For the last 15 years, I had been living with my sister in a condominium apartment we purchased together. I loved this apartment and coming home to it. The living room, with it’s hard wood floors, was spacious enough for the two of us to work out together if we chose to, and we often did. The open kitchen provided us with generous counter space and an area where we could both comfortably prepare our meals at the same time. The all white bathroom had what is called subway tiles with a pedestal sink and a shower that had a removable shower gun for convenient rinsing. My bedroom— I spent many many hours in this comforting room that was my solace on many an occasion. I had the room painted a rustic burgundy when we had just moved in and although my sister felt the color was too dark and depressing, I found that it served as a source of peace for me on the days when depression did not want to let me go. This was my home; it was my sanctuary. 

So imagine the heavy heart I carried with me as I said goodbye to my days of living there. Of course I was and am excited to move into my husband’s home, but the melancholy did make its appearance as I packed up all that I needed to take with me to start my life with Dan.

 I moved into an apartment filled with its own history.

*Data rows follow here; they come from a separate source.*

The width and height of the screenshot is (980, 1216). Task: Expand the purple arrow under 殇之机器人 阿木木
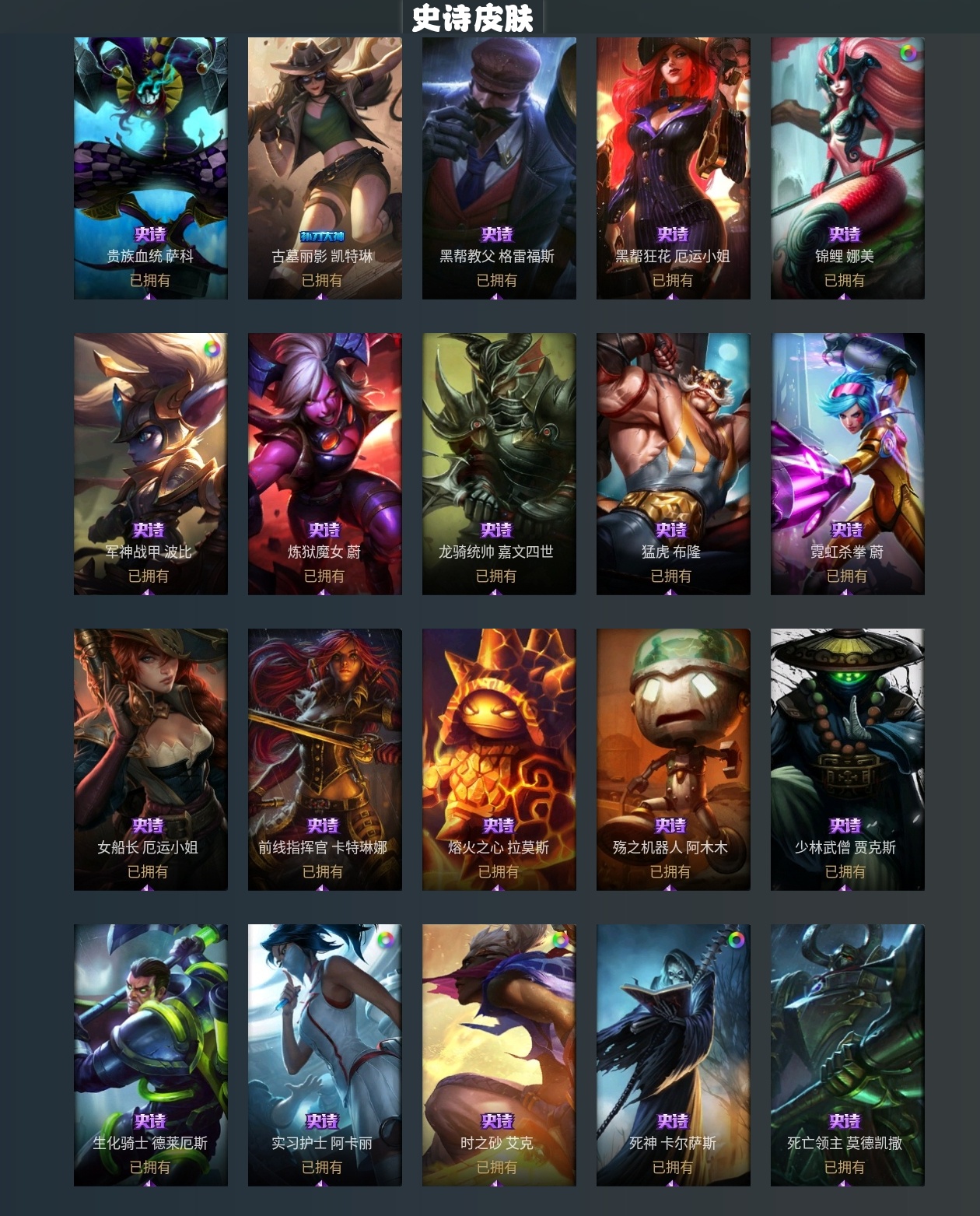tap(670, 887)
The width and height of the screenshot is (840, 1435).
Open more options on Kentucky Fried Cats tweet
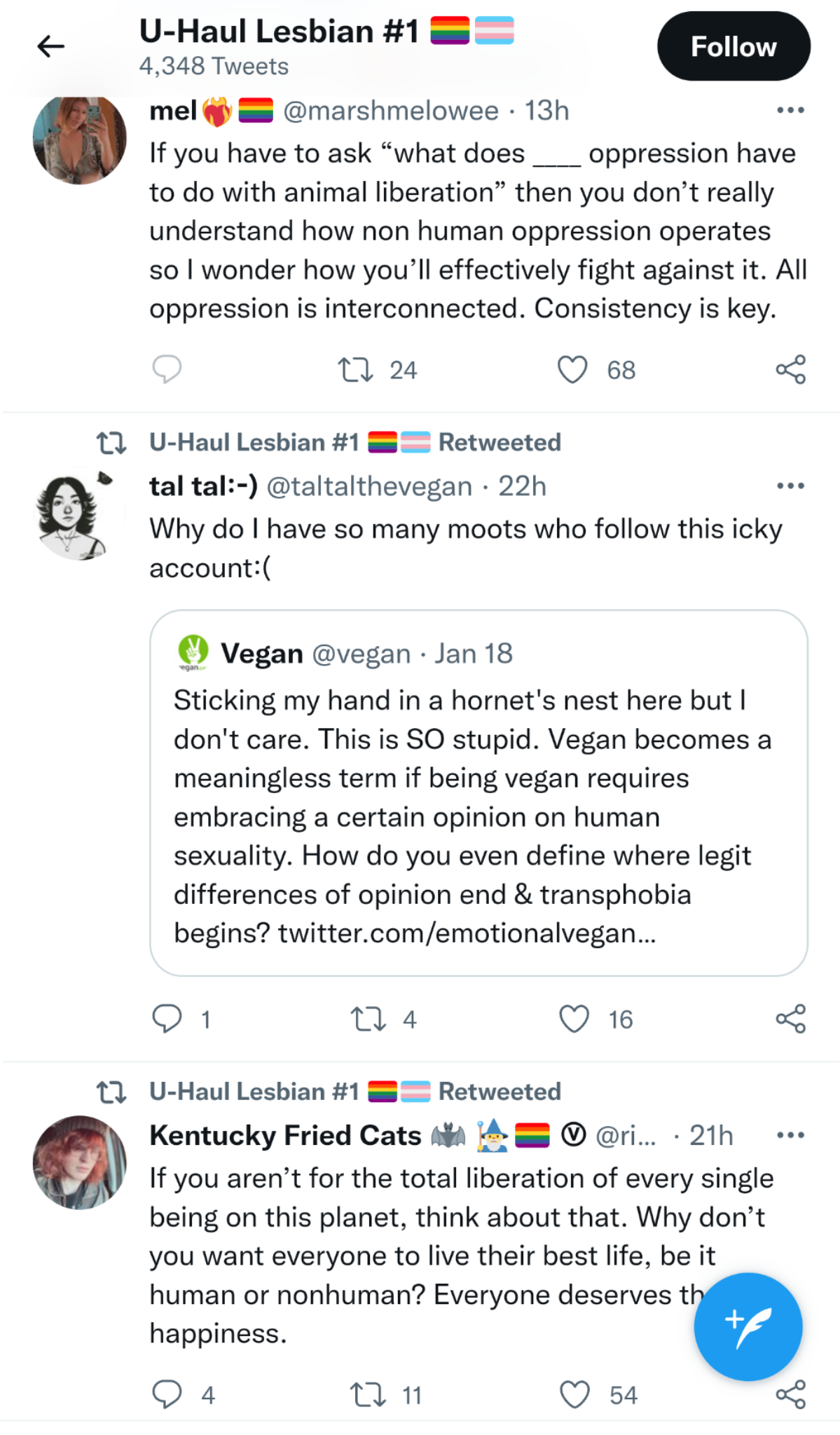click(x=791, y=1134)

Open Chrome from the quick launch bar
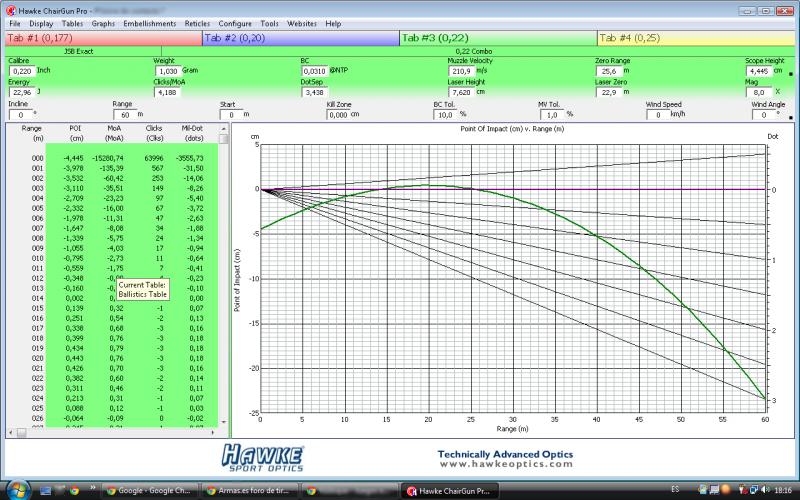(73, 490)
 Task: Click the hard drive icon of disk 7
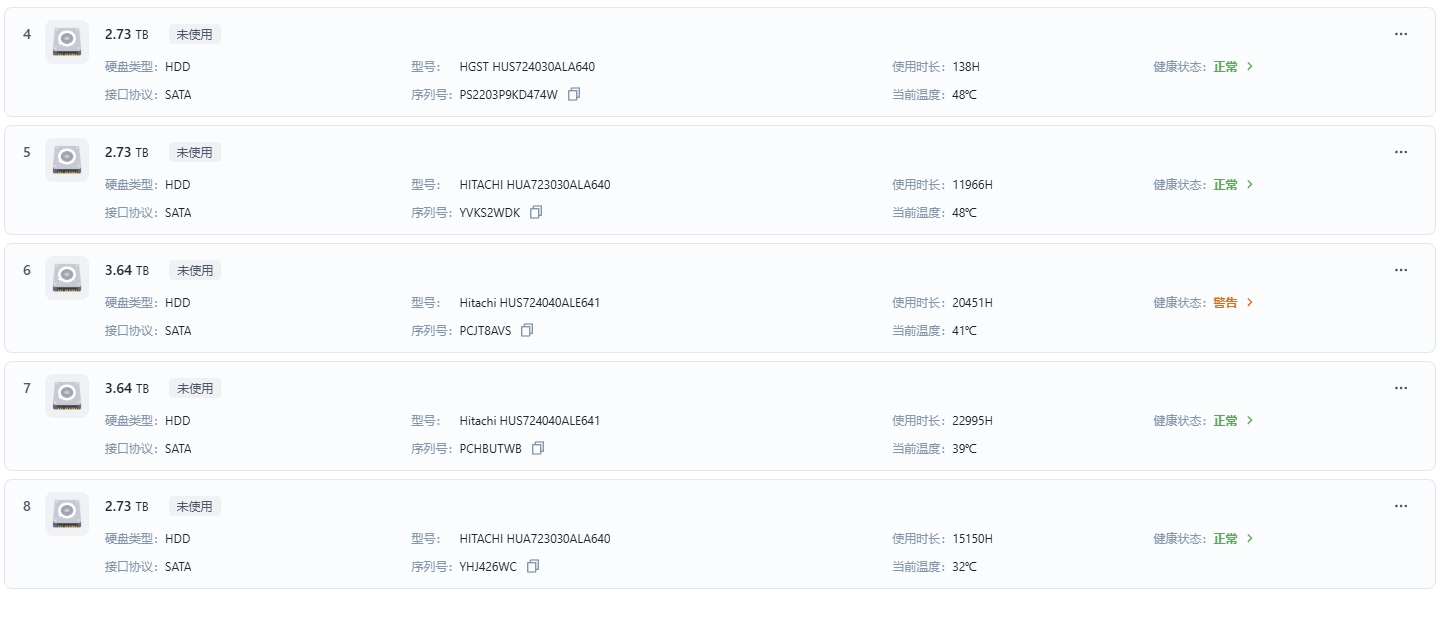point(67,396)
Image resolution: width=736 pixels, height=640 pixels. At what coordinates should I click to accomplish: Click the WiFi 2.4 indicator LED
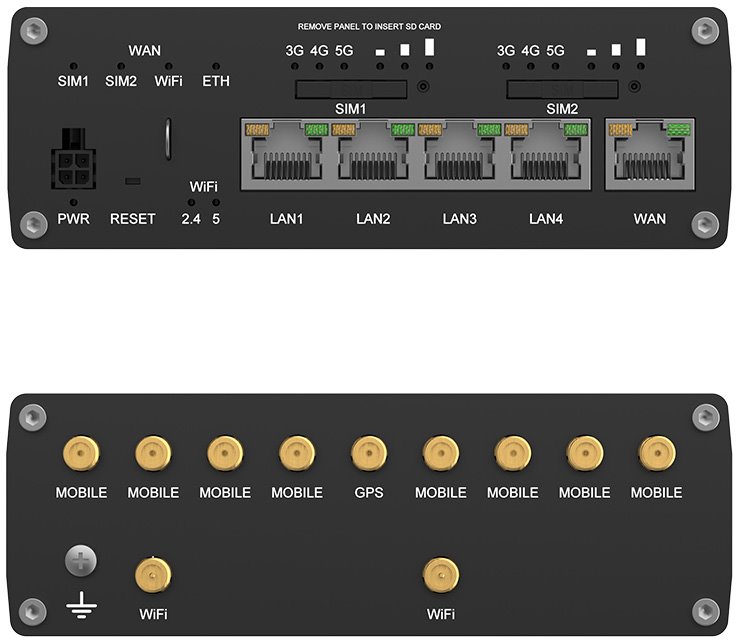191,203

Compared to my apartment, Dan’s seemed a little cluttered. With quite a few pieces of furniture in the living room and a cramped kitchen, I quickly got used to it. There were even times before we married that I felt more comfortable there than in my old apartment. 

However, something in my mind shifted once I became Dan’s wife. I moved in with Dan and suddenly found myself questioning the art pieces on the wall, the arrangement of appliances in the kitchen and the usefulness of the furniture in the living room. The bookcases suddenly seemed haphazard to me. I must admit, though, that Dan worked very hard to make the bedroom comfortable for me. He cleared a space on one side and suggested we purchase an armoire together, which we did. I later bought a wooden shoe case that holds 36 pairs of shoes. Those two items keep me quite content. 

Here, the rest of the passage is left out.